Asula Ambrose Feese (born 7 December 1944) known as Ambrose Feese, is a chartered accountant, public servant, administrator and banker. He was the former minister of works and housing in the Nigerian government between 1998 and 1999.

==Early life==
Ambrose was born on December 7, 1944, at Tsar Mbaduku, Vandeikya local government area of Benue state.

==Personal life==
In 1977, Feese married Nguyan Shaku, with whom he has four children. One of their daughters is a survivor of the tragic terrorist attack on the United Nations building in Abuja, which occurred on August 26, 2011.

==Career==
In 1989, Feese joined the International Committee on Nigeria Limited in Lagos. This necessitated another relocation from Kano, as he accepted the role of managing director and chief executive officer. He held this job until 1995. In 1996, he relocated to the newly established Nigerian capital of Abuja to take on the role of executive chairman at NSF Developments Limited. He stayed for two years before being appointed by the Nigerian government a ministerial job.

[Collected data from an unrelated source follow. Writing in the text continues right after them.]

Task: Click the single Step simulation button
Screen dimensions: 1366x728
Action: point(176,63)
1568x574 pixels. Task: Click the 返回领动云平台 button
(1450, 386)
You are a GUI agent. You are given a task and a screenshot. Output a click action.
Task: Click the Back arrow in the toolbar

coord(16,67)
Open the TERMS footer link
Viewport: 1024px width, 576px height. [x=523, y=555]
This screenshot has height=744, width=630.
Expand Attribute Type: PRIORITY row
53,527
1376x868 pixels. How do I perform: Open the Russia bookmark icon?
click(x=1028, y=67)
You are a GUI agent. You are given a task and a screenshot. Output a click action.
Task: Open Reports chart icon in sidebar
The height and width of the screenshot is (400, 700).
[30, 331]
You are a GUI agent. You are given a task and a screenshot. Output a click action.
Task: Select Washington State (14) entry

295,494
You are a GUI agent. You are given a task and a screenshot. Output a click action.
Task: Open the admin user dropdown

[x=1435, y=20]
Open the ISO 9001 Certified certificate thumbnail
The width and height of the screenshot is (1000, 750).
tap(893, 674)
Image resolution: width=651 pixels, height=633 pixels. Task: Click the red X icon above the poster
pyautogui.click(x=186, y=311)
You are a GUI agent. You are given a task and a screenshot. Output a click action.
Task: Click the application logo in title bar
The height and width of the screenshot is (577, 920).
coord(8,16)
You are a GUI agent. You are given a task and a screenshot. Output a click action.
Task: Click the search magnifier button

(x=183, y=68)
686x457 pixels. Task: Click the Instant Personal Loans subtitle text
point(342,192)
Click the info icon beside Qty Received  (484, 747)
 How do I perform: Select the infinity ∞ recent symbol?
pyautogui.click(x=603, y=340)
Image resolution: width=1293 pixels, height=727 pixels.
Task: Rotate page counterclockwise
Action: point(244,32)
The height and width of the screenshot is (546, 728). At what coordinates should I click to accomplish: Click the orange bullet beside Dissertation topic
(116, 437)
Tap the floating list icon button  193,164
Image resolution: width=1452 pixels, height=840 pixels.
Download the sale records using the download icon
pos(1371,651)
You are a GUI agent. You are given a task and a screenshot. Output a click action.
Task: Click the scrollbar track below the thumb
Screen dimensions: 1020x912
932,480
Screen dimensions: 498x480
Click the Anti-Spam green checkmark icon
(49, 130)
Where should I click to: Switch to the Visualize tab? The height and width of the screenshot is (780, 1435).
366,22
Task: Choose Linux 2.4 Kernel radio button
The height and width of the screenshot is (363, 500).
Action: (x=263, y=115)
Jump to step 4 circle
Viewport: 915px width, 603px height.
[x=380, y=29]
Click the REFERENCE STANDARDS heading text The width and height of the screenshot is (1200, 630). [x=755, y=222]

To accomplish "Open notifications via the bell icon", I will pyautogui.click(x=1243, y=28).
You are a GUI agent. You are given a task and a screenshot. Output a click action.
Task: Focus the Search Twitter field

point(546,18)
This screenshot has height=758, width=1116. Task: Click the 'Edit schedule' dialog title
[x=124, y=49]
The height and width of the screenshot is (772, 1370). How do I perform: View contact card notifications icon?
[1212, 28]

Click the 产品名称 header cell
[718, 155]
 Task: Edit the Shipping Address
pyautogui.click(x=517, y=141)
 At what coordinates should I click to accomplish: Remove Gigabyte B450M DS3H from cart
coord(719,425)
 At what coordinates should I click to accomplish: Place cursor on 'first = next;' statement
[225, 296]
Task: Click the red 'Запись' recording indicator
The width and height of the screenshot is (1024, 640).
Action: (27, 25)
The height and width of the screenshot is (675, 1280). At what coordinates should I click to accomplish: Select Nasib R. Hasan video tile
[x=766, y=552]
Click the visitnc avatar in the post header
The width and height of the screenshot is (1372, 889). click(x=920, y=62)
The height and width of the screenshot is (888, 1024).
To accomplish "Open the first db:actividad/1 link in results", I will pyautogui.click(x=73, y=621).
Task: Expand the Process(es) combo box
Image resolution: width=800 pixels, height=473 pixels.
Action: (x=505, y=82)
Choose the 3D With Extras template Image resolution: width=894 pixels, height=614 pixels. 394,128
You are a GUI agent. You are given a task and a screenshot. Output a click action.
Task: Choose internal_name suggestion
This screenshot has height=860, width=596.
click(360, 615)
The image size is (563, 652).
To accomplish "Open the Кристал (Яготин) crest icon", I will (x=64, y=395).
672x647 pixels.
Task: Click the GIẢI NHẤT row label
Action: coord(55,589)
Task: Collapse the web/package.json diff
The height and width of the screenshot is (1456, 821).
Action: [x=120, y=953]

Following his departure from the government, he established himself as the managing consultant at Dynamic Consulting Limited. Additionally, he has held the position of non-executive director at First Bank of Nigeria, NAL Bank Plc, Universal Trust Bank Plc.

==Membership and associations==
He was a Fellow at the Institute of Chartered Accountants of Nigeria since 1975. In 1991, he became a Fellow with the Chartered and Certified Accountants organization in the United Kingdom.

Feese has been a member of the Institute of Directors since 1991. He has contributed to the Public Accounts Committee in Benue State, overseeing financial accountability. Furthermore, he served as the secretary of the Presidential Commission on Revenue Allocation from 1979 to 1980.

He was a member of the Study Group tasked with reviewing the Federal Civil Service in 1985. He was a member of the Abubakar Tafawa Balewa Board of Trustees and Vision 2010. Most recently, since 2018, he has served as a board member of Link Africa Diaspora Services Ltd.